Written instruction. Find every line in the data below that contains the word "beside", and copy each of those lines in full. Case counts when matching.

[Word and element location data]
=====

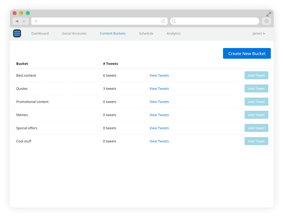Go to the Analytics section

(173, 33)
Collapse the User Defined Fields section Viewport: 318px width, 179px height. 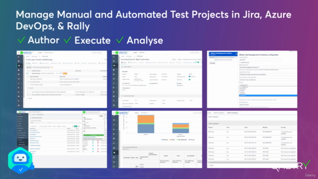pos(122,96)
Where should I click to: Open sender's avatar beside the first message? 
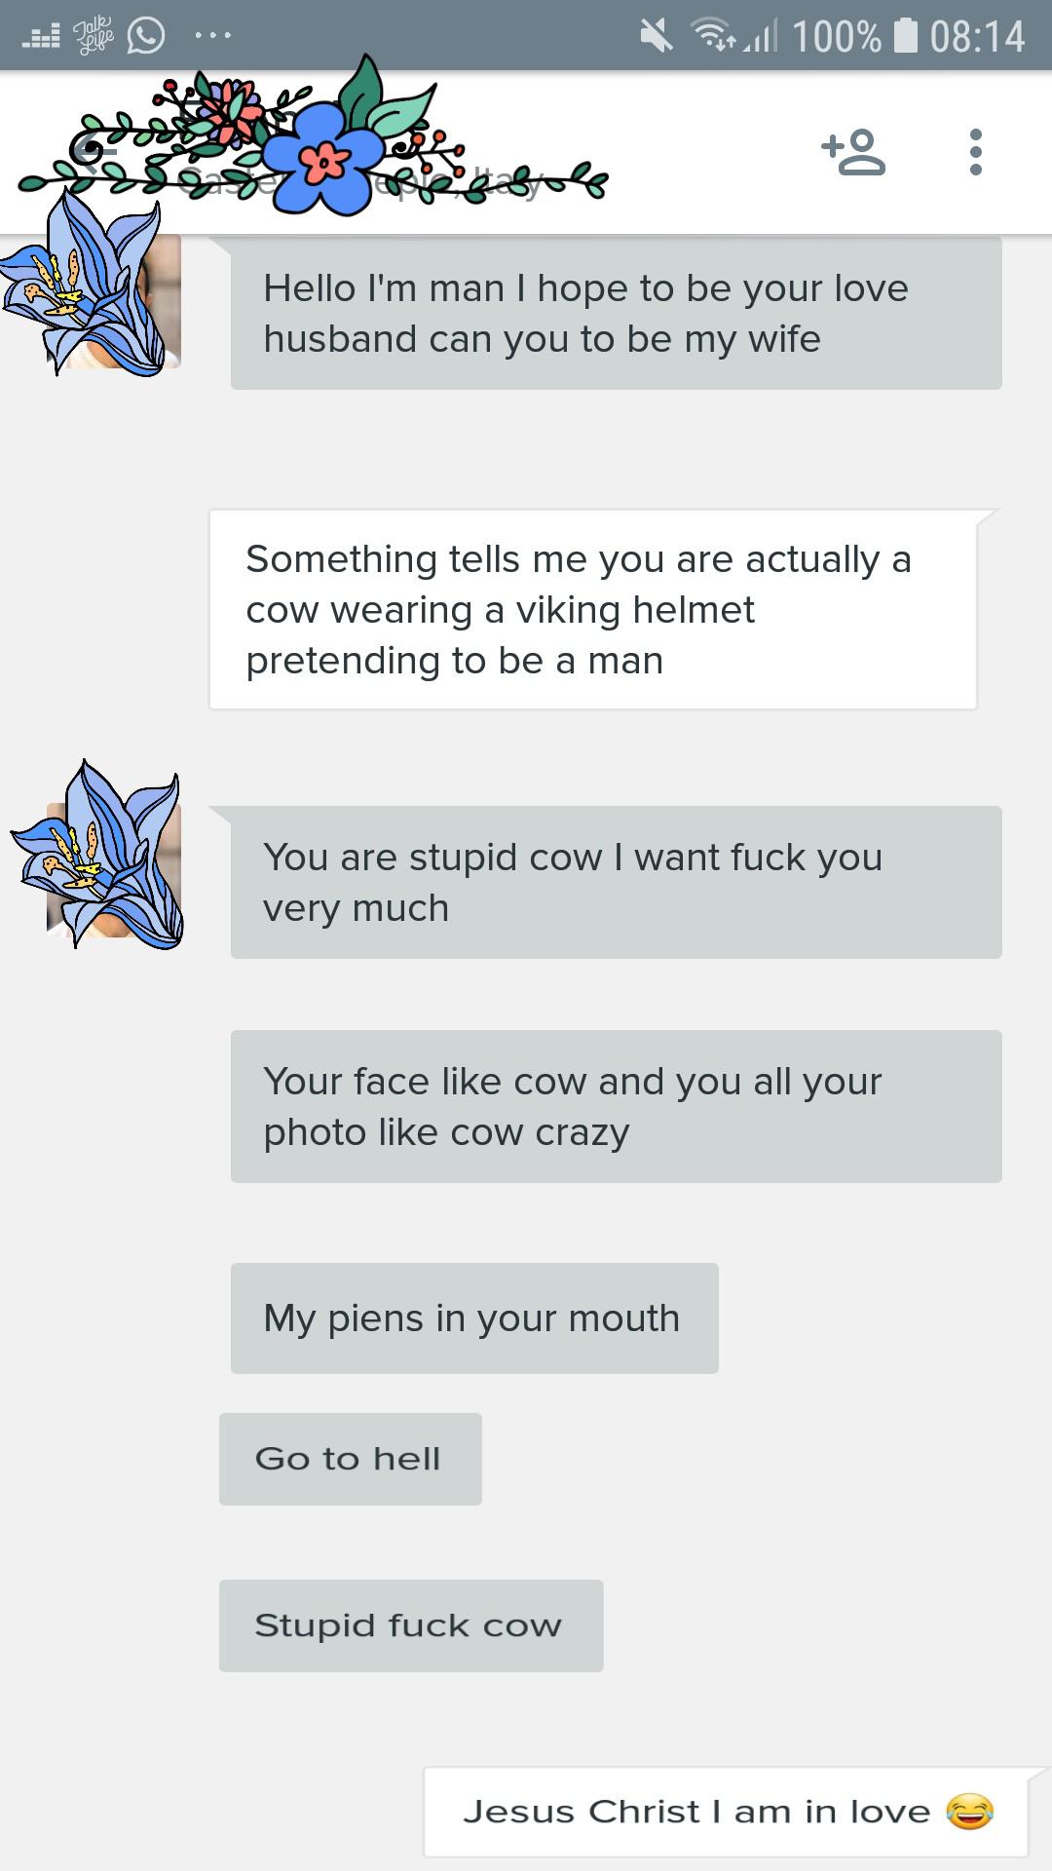pyautogui.click(x=117, y=300)
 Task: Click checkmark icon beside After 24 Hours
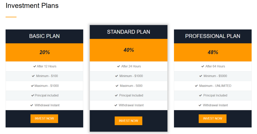point(118,66)
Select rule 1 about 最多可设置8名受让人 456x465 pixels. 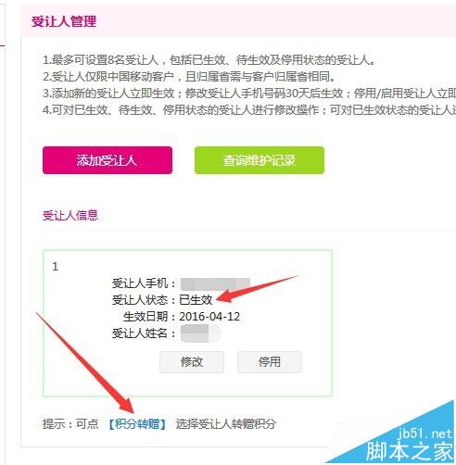[x=209, y=60]
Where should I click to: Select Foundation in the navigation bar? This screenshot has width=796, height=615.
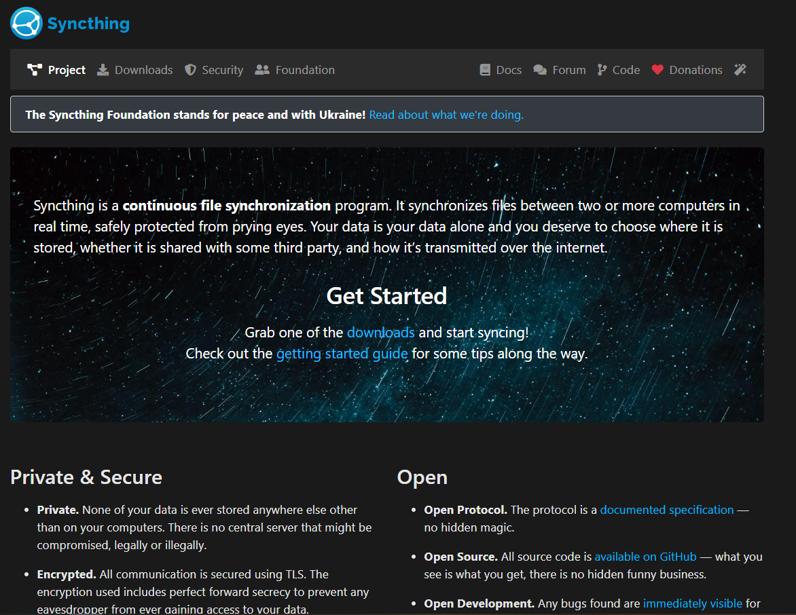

=====

Response to this exercise.
Where should I click to: Open sender's avatar beside the first message? 
 Task: Click checkmark icon beside After 24 Hours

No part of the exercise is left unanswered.